[Stored data]
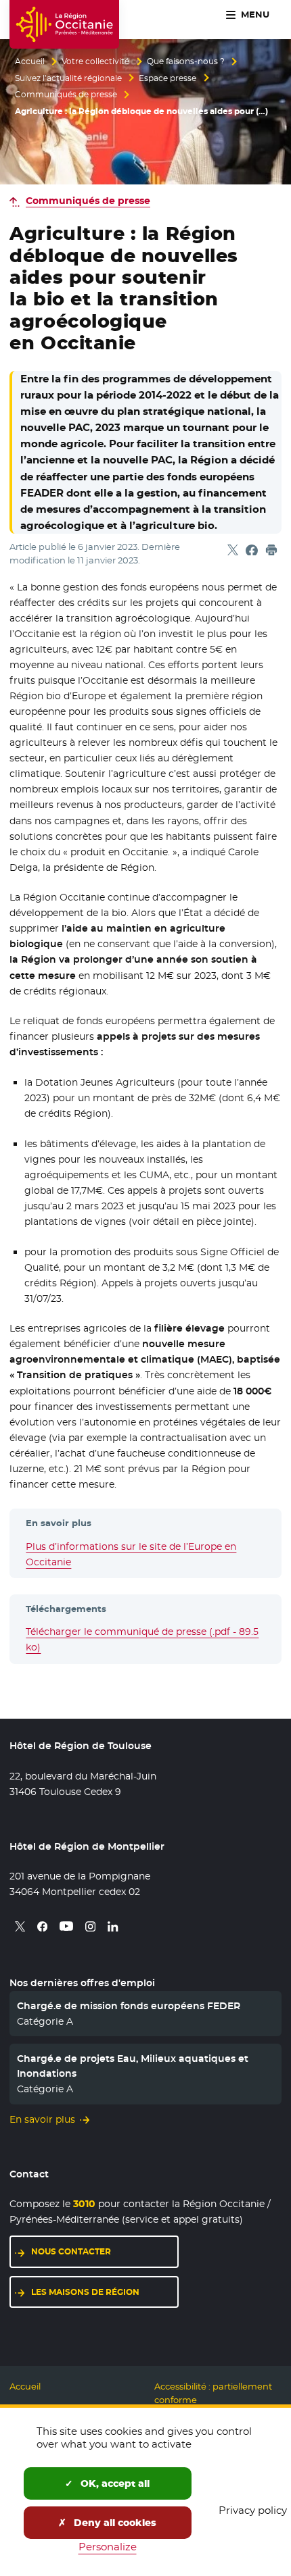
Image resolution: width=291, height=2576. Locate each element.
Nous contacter (71, 2251)
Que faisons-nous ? (186, 61)
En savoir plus (42, 2119)
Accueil (30, 61)
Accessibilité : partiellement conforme (213, 2393)
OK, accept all (114, 2483)
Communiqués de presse (66, 94)
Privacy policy (253, 2510)
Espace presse (167, 78)
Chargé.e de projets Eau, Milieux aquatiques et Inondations (132, 2065)
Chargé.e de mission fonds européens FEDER (128, 2006)
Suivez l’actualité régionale (68, 78)
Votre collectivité (95, 61)
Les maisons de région (85, 2292)
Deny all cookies (113, 2523)
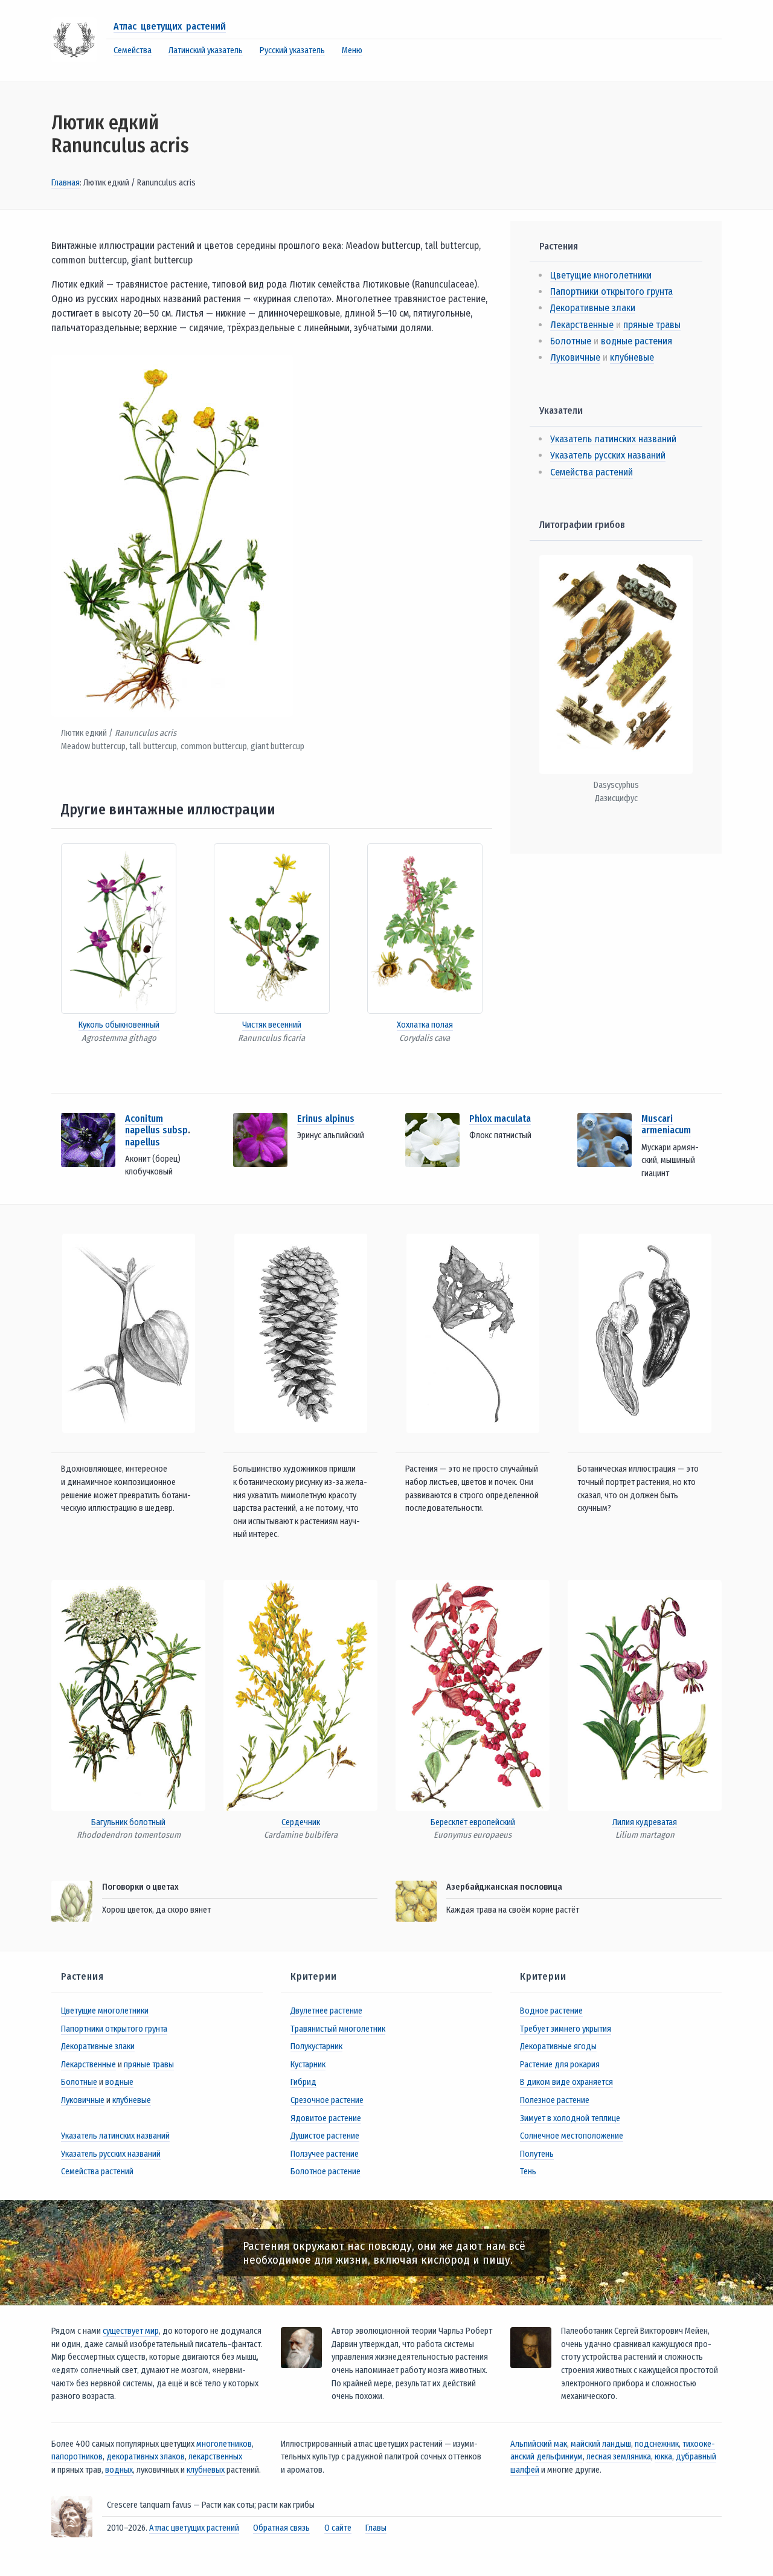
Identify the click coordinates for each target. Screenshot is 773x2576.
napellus (142, 1142)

TRY IT → Copy exactly the lines that run from the line containing "OK, accept all (114, 2483)" to the end of the data, keeping both end lines and dropping every picture.

EXPECTED ANSWER →
OK, accept all (114, 2483)
Communiqués de presse (66, 94)
Privacy policy (253, 2510)
Espace presse (167, 78)
Chargé.e de projets Eau, Milieux aquatiques et Inondations (132, 2065)
Chargé.e de mission fonds européens FEDER (128, 2006)
Suivez l’actualité régionale (68, 78)
Votre collectivité (95, 61)
Les maisons de région (85, 2292)
Deny all cookies (113, 2523)
Identify the click coordinates for each target. Screenshot is 773x2576.
napellus (142, 1142)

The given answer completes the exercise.